Duke University researchers used molecules called microRNAs to convert scar tissue (called fibroblasts) into heart muscle cells in a living mouse, improving the heart’s ability to pump blood.
According to the scientists, this process is much simpler than stem cell transplants and has none of the ethical concerns, making it a potential turning point in the science of tissue regeneration.

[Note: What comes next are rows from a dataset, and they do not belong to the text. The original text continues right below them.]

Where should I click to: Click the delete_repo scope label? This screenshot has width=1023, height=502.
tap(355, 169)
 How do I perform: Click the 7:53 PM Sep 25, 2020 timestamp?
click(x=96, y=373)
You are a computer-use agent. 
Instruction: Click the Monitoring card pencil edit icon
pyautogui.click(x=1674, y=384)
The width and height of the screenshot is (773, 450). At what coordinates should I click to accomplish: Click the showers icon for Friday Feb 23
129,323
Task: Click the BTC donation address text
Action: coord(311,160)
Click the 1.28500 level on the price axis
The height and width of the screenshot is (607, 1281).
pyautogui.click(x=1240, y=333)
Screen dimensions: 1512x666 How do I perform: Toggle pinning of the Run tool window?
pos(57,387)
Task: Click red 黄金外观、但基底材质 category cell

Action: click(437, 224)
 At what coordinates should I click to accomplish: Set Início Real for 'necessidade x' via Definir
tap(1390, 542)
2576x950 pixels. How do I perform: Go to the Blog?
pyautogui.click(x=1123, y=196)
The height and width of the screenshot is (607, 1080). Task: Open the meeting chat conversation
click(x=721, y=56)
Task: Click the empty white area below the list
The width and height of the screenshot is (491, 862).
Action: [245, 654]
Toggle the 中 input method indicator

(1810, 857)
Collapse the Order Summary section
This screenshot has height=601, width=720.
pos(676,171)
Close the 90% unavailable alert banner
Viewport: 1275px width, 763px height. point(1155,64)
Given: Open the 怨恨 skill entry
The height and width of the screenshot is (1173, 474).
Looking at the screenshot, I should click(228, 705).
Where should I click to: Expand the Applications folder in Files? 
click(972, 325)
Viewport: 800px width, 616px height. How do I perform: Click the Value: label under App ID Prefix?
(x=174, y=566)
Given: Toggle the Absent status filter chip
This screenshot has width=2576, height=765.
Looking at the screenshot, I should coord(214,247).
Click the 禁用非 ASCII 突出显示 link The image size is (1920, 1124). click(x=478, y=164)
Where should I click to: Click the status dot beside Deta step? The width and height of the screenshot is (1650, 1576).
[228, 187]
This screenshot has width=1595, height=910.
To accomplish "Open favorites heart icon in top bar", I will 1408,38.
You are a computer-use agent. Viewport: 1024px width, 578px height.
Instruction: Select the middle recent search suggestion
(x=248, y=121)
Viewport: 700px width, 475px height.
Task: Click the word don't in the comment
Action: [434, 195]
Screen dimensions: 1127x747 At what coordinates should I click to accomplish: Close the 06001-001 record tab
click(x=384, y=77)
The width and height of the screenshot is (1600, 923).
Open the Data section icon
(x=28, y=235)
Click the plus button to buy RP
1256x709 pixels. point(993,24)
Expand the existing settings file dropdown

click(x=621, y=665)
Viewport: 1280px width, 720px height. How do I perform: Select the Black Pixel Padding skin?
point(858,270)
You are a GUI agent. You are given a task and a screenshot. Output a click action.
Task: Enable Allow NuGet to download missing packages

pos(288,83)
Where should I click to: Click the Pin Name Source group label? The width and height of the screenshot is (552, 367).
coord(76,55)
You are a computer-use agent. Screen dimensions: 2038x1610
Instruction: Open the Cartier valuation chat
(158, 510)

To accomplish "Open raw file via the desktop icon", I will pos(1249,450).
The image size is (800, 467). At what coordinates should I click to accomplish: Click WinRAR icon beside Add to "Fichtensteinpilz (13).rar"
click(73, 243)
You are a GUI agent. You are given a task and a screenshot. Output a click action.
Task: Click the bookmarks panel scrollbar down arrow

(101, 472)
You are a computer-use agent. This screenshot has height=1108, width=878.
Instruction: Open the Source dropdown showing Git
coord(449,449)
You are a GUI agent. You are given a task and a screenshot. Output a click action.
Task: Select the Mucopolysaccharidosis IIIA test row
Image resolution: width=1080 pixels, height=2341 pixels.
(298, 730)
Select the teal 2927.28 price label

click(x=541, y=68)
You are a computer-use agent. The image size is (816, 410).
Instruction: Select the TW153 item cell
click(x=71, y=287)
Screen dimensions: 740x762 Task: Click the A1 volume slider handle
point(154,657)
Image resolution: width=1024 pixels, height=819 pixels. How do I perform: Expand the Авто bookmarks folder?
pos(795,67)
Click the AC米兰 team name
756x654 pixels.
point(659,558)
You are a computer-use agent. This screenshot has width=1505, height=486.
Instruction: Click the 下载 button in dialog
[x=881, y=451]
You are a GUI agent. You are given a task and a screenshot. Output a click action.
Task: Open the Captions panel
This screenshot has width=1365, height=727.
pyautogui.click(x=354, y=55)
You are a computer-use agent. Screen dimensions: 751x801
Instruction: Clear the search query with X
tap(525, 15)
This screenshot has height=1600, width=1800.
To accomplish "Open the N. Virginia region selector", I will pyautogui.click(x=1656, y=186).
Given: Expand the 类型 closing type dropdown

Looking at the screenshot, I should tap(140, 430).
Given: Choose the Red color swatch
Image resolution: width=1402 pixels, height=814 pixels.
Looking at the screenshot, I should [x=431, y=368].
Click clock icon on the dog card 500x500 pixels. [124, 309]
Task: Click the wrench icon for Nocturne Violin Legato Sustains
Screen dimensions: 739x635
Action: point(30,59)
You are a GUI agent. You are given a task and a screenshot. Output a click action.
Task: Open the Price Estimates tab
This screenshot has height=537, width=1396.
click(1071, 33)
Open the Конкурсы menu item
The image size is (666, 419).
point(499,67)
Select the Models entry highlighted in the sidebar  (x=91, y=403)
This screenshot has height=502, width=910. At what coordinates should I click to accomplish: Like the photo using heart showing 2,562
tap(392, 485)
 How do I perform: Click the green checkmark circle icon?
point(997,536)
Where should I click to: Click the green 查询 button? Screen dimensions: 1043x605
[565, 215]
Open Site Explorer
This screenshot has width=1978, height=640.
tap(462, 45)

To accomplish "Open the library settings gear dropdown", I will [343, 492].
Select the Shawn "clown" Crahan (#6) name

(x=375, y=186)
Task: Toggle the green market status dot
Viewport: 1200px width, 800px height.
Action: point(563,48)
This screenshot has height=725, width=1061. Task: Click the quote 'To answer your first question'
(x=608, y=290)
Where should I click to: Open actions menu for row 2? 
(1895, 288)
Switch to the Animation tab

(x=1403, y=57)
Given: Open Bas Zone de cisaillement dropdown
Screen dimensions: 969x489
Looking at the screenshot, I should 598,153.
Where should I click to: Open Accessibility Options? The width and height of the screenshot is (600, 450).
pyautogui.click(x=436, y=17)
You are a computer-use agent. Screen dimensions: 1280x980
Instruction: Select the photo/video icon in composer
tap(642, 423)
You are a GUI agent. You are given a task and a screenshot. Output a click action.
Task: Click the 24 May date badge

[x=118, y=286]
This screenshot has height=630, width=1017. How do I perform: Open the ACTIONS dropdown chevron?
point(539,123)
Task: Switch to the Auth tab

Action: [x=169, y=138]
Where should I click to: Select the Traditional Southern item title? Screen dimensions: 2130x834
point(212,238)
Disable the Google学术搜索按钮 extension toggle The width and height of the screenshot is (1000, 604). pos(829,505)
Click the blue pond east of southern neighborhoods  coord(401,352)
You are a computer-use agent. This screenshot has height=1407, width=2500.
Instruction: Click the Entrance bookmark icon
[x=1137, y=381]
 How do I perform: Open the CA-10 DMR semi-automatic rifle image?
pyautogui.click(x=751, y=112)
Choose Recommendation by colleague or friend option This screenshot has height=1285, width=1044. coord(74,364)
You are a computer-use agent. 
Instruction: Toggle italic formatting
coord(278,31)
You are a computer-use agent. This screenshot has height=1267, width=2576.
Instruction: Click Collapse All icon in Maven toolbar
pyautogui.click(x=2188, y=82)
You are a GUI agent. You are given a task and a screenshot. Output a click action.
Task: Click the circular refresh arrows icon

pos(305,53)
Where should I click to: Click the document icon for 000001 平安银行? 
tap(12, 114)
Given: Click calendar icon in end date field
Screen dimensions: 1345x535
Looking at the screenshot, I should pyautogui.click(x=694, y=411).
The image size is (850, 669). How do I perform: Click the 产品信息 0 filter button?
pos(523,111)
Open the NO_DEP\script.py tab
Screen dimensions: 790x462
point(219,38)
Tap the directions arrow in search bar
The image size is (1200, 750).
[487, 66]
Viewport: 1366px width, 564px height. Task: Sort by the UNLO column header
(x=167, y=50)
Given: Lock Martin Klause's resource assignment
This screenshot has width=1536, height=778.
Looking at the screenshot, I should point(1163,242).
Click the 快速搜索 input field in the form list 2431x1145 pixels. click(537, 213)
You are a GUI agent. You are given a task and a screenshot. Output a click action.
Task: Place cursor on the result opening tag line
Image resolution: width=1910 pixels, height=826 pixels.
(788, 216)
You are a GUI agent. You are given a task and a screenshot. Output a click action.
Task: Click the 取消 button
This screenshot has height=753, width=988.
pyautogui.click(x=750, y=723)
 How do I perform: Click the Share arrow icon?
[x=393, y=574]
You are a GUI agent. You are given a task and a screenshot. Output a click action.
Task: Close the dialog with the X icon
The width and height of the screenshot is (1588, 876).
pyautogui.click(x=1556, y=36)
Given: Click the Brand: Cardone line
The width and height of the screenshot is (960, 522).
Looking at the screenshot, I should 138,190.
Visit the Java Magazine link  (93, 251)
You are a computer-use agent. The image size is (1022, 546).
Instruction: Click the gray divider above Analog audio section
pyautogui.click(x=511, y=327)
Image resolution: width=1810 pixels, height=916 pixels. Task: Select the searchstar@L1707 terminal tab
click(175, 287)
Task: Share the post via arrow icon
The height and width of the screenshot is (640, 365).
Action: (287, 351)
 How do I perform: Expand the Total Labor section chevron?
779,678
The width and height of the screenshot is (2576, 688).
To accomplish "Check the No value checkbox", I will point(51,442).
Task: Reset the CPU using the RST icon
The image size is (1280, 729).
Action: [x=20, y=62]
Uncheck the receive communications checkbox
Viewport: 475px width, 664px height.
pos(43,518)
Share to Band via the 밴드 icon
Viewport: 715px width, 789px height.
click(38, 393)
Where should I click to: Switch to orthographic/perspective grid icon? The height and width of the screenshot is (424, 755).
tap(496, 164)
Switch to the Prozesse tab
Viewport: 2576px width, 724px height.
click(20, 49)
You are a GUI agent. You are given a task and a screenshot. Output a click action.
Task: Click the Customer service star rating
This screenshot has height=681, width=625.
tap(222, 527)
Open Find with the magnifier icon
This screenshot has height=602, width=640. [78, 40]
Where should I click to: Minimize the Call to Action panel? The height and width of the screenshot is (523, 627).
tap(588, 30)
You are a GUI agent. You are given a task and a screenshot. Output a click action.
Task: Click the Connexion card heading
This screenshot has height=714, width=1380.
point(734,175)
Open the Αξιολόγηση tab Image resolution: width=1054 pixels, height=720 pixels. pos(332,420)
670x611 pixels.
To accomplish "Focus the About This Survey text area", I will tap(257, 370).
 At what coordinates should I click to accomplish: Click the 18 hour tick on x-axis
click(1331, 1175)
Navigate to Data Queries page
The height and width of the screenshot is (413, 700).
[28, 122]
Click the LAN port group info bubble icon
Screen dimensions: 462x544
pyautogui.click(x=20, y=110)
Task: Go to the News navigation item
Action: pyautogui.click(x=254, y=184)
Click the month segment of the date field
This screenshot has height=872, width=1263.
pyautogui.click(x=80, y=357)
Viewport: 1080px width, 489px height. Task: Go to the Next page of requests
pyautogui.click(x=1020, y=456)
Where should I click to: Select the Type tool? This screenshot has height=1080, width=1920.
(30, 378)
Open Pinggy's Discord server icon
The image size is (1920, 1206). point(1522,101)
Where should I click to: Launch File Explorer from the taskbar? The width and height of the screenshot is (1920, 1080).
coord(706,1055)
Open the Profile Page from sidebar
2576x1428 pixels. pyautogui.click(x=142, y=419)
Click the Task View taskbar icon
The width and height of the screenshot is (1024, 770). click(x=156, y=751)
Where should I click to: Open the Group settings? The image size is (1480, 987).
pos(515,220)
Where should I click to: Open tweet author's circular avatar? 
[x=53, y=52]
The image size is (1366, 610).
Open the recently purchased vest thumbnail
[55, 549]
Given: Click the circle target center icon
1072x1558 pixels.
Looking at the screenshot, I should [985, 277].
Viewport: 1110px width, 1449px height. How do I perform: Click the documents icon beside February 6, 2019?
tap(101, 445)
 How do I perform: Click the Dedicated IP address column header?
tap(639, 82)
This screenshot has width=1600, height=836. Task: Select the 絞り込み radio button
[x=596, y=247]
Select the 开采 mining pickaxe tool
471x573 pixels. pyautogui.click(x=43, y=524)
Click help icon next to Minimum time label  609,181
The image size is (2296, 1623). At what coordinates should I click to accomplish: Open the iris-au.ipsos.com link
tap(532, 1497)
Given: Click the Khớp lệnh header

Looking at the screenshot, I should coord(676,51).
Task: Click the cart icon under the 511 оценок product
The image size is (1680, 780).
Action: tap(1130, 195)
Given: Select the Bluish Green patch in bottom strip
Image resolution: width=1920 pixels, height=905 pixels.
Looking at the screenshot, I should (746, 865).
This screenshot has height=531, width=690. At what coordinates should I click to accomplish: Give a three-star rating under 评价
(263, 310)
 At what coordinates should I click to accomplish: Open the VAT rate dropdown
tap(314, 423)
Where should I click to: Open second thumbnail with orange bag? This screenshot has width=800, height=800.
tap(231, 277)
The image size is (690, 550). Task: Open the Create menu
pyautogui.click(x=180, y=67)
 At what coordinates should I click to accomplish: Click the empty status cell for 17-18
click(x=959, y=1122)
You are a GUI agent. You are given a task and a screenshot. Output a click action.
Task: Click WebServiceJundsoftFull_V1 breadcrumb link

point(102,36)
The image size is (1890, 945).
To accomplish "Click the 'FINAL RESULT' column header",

“Right now, there’s no good evidence stem cells can do the job,” senior author Dr. Victor Dzau, a James B. Duke professor of medicine and chancellor of health affairs at Duke University, told FoxNews.com.
Scientists believe embryonic stem cells are the best to use for tissue regeneration because they are pluripotent—meaning they can become any type of cell in the body. However, Dzau said there have not been enough experiments done to prove how functional the stem cells are in regenerating tissues and whether or not they may form deadly tumors.
Additionally, there are ethical concerns about using cells derived from a human embryo, he said.
Meanwhile, adult stem cells avoid the controversy surrounding embryonic stem cells but have a limited capacity to form other types of cells. The results of using these adult stem cells for tissue regeneration are “not as satisfying as one would like,” Dzau said.
Rather than stem cells, the new method developed by Dzau’s team uses microRNA molecules—which typically control gene activity—and delivers them into the scar tissue that develops after a heart attack. The microRNAs are able to reprogram, or trick, the scar tissue into becoming heart muscle again instead.
Testing is still in its early stages, but so far, the method appears to be relatively easy, and the data looks very promising, according to the researchers.
“It’s a much simplified, feasible way of causing regeneration; very easy to use as therapy,” Dzau said. “With stem cells, you have to take them from the embryo or tissue in the body, grow them in culture, and re-inject them—and then there can be technical and biological problems.
“With microRNA, after a heart attack you can simply convert some of the fibroblasts and tell them to become the right cell type and regenerate,” he said.
The method also has the potential to treat stroke, spinal cord injuries, chronic conditions such as heart disease—and even the normal damage that can come with aging. It can feasibly be used for any type of organ in the body, though the process of converting the cells may be different for each organ.
“Right now, our work is proof of concept,” Dzau said, adding that the method must still be tested in then larger animals, and if successful there, it can move onto human clinical trials. “But one could think about all these things of possibilities. Could you use it to treat the disease of aging and losing brain cells? Can you convert other cells in the brain to working brain cells?
“It’s a significant finding because it changes the way we think about regenerating tissues,” Dzau said. “It breaks open a whole new area.”
The study was funded in part by the National Heart, Lung and Blood Institute and published Thursday in the journal Circulation Research.